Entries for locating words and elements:
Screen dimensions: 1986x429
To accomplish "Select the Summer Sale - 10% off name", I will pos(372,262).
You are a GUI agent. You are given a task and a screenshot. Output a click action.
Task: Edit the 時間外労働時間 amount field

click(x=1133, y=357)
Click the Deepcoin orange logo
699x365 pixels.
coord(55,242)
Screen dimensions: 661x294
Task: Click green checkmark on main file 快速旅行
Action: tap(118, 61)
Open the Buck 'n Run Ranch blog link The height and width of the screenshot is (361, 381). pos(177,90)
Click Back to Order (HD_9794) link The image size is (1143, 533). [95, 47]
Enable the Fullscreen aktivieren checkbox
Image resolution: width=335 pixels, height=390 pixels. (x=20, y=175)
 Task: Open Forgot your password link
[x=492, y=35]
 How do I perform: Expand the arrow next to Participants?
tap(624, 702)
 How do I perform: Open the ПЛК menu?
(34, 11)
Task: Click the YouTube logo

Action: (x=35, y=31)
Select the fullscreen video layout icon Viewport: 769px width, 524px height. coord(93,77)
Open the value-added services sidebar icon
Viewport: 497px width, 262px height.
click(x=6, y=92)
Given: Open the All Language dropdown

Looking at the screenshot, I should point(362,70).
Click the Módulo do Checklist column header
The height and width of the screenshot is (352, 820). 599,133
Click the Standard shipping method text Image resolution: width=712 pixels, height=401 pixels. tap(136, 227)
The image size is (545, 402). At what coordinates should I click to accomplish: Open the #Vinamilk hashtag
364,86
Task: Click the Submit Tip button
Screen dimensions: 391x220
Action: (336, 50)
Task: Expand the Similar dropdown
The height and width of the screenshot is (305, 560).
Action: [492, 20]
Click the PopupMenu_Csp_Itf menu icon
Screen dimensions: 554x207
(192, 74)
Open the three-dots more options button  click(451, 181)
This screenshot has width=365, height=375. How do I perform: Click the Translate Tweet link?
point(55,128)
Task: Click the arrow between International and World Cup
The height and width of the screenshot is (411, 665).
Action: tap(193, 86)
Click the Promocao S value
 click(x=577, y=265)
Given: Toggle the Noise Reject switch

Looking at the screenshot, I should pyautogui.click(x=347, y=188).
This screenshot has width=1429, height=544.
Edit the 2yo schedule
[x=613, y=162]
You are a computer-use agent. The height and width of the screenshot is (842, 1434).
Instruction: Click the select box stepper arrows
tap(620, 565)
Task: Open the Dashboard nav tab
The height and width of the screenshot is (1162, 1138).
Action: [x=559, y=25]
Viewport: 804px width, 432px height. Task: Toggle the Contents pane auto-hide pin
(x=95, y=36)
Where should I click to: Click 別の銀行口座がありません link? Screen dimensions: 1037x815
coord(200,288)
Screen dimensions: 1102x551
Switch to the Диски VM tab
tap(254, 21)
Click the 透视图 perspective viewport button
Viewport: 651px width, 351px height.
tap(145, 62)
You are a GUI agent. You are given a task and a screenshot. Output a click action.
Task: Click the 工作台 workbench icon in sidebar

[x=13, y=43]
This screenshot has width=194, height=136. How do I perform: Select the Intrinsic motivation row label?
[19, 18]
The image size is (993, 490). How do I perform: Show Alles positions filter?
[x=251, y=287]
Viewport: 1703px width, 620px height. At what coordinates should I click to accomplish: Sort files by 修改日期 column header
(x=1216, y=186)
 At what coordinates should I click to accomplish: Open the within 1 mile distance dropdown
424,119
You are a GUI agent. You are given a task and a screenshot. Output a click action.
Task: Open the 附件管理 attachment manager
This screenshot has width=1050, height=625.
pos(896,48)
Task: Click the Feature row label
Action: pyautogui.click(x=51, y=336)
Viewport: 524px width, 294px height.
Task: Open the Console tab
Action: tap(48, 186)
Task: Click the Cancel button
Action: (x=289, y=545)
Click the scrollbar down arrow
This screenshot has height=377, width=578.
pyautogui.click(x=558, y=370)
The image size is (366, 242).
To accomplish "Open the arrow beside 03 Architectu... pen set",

● **OBJECTIVE**
From the records, filter out every line that contains the word "dimensions" and copy each one. Case counts.

● **WRITTEN RESPONSE**
Screen dimensions: 1986x429
Screen dimensions: 661x294
Screen dimensions: 391x220
Screen dimensions: 554x207
Where should I click to: Click 別の銀行口座がありません link? Screen dimensions: 1037x815
Screen dimensions: 1102x551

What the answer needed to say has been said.